- [ABOUT THIS EXERCISE] Each line below should be written out again exactly.

(Saved data entries)
----

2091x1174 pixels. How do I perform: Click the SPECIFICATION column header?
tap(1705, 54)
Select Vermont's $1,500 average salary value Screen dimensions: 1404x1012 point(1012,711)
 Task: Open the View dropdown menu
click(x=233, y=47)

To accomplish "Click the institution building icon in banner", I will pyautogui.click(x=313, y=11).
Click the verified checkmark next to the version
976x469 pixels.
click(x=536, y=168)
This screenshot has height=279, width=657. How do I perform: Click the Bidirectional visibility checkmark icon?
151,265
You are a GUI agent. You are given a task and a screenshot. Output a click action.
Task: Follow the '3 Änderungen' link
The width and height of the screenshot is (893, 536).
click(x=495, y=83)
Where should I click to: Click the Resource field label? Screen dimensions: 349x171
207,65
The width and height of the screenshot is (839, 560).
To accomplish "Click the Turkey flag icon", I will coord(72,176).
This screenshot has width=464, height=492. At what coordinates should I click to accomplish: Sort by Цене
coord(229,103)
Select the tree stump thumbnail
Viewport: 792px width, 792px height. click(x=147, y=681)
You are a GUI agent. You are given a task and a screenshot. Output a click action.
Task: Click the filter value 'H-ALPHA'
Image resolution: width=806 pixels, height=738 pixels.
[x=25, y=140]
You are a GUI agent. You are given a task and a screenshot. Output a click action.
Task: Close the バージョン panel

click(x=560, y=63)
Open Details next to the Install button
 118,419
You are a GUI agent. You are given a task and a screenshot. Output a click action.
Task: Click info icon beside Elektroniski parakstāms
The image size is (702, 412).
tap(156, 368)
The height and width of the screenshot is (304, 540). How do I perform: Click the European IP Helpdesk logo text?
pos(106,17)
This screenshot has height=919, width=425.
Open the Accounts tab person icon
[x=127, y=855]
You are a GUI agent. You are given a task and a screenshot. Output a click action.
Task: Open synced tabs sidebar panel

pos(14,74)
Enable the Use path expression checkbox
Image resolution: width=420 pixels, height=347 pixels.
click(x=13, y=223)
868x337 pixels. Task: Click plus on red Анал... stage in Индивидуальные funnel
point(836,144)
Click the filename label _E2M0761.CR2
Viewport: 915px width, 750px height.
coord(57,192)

----

- [ANSWER FOR THIS EXERCISE]
2091x1174 pixels. How do I perform: Click the SPECIFICATION column header?
tap(1705, 54)
Select Vermont's $1,500 average salary value Screen dimensions: 1404x1012 point(1012,711)
 Task: Open the View dropdown menu
click(x=233, y=47)

To accomplish "Click the institution building icon in banner", I will pyautogui.click(x=313, y=11).
Click the verified checkmark next to the version
976x469 pixels.
click(x=536, y=168)
This screenshot has height=279, width=657. How do I perform: Click the Bidirectional visibility checkmark icon?
151,265
You are a GUI agent. You are given a task and a screenshot. Output a click action.
Task: Follow the '3 Änderungen' link
The width and height of the screenshot is (893, 536).
click(x=495, y=83)
Where should I click to: Click the Resource field label? Screen dimensions: 349x171
207,65
The width and height of the screenshot is (839, 560).
To accomplish "Click the Turkey flag icon", I will coord(72,176).
This screenshot has width=464, height=492. At what coordinates should I click to accomplish: Sort by Цене
coord(229,103)
Select the tree stump thumbnail
Viewport: 792px width, 792px height. click(x=147, y=681)
You are a GUI agent. You are given a task and a screenshot. Output a click action.
Task: Click the filter value 'H-ALPHA'
Image resolution: width=806 pixels, height=738 pixels.
[x=25, y=140]
You are a GUI agent. You are given a task and a screenshot. Output a click action.
Task: Close the バージョン panel

click(x=560, y=63)
Open Details next to the Install button
 118,419
You are a GUI agent. You are given a task and a screenshot. Output a click action.
Task: Click info icon beside Elektroniski parakstāms
The image size is (702, 412).
tap(156, 368)
The height and width of the screenshot is (304, 540). How do I perform: Click the European IP Helpdesk logo text?
pos(106,17)
This screenshot has height=919, width=425.
Open the Accounts tab person icon
[x=127, y=855]
You are a GUI agent. You are given a task and a screenshot. Output a click action.
Task: Open synced tabs sidebar panel

pos(14,74)
Enable the Use path expression checkbox
Image resolution: width=420 pixels, height=347 pixels.
click(x=13, y=223)
868x337 pixels. Task: Click plus on red Анал... stage in Индивидуальные funnel
point(836,144)
Click the filename label _E2M0761.CR2
Viewport: 915px width, 750px height.
coord(57,192)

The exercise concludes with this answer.